(Saved data entries)
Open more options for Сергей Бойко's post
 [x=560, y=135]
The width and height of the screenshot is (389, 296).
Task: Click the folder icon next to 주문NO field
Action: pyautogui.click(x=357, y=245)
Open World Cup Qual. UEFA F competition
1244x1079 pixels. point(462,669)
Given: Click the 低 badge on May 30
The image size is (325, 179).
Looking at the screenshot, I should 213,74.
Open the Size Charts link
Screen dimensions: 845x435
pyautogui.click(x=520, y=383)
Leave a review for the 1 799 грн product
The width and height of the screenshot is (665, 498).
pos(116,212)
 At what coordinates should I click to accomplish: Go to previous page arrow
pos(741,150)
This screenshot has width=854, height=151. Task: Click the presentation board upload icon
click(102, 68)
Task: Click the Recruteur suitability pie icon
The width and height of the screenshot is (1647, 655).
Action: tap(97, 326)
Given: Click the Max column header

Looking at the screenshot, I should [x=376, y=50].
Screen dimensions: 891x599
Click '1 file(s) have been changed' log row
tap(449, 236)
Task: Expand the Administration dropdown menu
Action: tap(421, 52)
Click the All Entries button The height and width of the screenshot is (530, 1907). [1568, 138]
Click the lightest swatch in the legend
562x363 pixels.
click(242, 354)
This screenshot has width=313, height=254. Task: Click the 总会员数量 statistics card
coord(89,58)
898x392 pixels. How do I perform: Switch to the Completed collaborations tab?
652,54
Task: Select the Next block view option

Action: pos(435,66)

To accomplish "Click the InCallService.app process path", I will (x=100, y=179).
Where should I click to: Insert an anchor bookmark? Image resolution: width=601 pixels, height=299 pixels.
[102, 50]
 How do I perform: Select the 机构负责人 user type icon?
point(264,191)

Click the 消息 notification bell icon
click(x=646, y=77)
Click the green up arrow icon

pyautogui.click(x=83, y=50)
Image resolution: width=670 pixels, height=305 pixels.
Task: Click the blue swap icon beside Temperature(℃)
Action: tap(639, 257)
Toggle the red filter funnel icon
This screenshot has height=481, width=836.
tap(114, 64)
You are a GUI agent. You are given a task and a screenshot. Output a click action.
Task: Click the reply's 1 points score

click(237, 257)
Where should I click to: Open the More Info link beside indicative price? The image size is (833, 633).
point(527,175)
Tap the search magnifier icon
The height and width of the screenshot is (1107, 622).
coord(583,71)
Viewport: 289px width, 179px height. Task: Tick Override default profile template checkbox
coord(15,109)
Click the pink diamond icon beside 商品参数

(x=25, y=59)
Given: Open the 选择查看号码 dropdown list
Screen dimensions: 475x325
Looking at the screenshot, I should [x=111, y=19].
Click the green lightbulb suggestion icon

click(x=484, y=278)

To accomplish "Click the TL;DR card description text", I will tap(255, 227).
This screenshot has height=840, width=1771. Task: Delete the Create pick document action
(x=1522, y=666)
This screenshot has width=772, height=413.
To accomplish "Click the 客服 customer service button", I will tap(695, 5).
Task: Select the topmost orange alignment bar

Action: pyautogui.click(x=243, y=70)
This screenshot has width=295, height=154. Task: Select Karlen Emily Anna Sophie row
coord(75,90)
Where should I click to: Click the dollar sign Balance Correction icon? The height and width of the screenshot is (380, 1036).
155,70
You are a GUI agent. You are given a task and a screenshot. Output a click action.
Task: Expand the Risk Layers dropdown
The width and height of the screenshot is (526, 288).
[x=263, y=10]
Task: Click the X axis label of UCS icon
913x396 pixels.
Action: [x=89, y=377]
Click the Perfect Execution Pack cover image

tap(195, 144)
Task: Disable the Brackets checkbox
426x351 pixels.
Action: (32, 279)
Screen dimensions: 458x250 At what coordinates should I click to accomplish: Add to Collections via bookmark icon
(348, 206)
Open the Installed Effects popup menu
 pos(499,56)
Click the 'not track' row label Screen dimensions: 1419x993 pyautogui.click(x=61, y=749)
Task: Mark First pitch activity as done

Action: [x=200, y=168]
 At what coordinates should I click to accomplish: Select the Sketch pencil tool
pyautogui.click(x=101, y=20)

- WORK REQUIRED
A complete answer lists each line of the data that holds the word "label".

- YOUR SOLUTION
Task: Click the X axis label of UCS icon
Click the 'not track' row label Screen dimensions: 1419x993 pyautogui.click(x=61, y=749)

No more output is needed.